* _Task objective_: If "Your" shows up in a line of the material, return that line.

* _Dataset_:
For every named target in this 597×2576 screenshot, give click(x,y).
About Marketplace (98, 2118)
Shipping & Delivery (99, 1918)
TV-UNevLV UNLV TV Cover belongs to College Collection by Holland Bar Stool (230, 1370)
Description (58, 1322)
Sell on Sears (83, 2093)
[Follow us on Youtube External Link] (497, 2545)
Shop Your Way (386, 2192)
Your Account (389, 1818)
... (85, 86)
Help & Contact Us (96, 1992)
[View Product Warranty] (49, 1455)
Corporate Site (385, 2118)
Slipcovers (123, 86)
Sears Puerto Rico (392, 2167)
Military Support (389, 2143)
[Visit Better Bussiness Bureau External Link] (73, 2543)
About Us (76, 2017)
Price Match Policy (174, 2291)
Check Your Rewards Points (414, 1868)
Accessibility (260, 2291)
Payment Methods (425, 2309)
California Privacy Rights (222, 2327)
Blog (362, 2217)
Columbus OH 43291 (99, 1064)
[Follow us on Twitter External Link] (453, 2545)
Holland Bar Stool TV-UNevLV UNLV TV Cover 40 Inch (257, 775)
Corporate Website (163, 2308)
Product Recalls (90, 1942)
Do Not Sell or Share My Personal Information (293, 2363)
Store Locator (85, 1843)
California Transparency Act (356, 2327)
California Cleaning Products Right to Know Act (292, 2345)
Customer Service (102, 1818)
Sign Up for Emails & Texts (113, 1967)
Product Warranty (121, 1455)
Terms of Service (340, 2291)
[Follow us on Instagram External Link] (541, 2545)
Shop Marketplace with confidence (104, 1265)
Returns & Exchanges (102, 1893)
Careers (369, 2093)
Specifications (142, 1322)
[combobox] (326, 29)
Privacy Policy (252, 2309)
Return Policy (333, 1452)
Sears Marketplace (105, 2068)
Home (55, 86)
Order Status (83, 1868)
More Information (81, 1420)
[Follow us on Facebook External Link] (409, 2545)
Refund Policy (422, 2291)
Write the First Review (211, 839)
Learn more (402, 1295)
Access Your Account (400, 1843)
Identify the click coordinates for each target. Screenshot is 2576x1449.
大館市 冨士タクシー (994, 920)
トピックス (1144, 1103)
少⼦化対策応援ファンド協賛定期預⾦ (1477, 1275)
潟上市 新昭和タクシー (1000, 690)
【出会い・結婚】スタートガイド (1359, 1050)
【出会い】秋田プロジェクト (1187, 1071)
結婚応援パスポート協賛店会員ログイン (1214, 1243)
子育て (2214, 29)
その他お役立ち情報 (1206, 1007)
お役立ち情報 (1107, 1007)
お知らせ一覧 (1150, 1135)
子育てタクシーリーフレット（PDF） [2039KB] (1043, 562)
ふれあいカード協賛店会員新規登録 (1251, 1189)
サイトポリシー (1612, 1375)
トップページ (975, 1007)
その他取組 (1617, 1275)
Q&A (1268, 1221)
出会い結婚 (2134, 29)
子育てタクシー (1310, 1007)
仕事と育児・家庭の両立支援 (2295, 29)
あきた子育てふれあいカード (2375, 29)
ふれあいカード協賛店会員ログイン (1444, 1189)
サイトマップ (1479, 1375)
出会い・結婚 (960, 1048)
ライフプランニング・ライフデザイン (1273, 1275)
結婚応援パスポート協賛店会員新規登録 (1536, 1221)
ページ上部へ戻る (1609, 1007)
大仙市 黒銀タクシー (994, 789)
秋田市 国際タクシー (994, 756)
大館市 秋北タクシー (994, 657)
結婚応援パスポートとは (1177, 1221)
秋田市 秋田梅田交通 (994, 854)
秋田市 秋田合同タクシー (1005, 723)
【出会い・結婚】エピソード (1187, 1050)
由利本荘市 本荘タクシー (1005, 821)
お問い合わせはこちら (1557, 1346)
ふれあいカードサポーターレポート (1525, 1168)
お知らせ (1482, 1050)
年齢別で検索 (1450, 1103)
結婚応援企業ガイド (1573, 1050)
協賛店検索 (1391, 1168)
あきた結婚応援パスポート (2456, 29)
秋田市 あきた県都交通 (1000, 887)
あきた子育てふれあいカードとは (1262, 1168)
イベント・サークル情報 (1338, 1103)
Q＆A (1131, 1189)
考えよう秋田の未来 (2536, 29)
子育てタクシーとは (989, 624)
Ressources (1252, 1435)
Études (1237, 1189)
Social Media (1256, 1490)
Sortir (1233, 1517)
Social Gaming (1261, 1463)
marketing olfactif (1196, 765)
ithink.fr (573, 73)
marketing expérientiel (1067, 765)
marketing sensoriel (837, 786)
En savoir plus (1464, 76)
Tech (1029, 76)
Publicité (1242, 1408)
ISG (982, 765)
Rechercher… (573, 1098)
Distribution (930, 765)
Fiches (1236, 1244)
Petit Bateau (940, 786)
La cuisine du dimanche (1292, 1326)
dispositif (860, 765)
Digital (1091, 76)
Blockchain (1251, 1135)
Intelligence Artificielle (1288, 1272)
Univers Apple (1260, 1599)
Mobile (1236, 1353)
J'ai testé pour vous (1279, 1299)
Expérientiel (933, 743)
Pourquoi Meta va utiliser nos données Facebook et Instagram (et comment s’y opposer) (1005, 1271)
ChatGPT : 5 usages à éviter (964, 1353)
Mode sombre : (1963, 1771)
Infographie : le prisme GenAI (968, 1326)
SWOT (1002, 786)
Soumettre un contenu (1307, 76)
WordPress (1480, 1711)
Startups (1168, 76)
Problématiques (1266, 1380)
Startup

* _Reply_:
Shop Your Way (386, 2192)
Your Account (389, 1818)
Check Your Rewards Points (414, 1868)
Access Your Account (400, 1843)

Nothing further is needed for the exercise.